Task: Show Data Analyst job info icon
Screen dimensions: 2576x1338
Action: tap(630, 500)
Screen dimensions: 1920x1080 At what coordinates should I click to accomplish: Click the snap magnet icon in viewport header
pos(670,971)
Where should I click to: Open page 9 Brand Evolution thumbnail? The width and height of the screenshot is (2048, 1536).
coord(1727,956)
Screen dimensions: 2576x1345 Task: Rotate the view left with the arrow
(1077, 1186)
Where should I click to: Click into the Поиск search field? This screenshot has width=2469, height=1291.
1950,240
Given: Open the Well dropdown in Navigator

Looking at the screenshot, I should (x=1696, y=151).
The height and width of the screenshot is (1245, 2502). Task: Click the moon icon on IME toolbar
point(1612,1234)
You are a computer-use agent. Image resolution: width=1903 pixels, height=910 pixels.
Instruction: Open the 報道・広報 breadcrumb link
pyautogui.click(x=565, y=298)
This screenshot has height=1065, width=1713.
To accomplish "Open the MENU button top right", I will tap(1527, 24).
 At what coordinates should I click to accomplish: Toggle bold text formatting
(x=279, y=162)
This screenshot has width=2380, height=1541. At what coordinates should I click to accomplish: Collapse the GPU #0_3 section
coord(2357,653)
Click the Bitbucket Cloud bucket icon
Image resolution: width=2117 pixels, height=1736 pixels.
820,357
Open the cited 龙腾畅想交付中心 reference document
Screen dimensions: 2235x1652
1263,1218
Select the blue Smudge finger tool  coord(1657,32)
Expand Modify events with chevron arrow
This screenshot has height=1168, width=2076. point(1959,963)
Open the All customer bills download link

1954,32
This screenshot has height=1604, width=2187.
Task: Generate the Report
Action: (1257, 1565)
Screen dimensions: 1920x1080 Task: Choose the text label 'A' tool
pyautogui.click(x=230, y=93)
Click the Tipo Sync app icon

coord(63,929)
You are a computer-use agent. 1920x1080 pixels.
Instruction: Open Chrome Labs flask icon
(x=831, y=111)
****
**WORK INSTRUCTIONS**
Go to the line in the material above that contains "Given: Open the Well dropdown in Navigator" and copy exactly from there through the line that contains "You are a computer-use agent. Image", stopping after it.

**RESPONSE**
Given: Open the Well dropdown in Navigator

Looking at the screenshot, I should (x=1696, y=151).
The height and width of the screenshot is (1245, 2502). Task: Click the moon icon on IME toolbar
point(1612,1234)
You are a computer-use agent. Image resolution: width=1903 pixels, height=910 pixels.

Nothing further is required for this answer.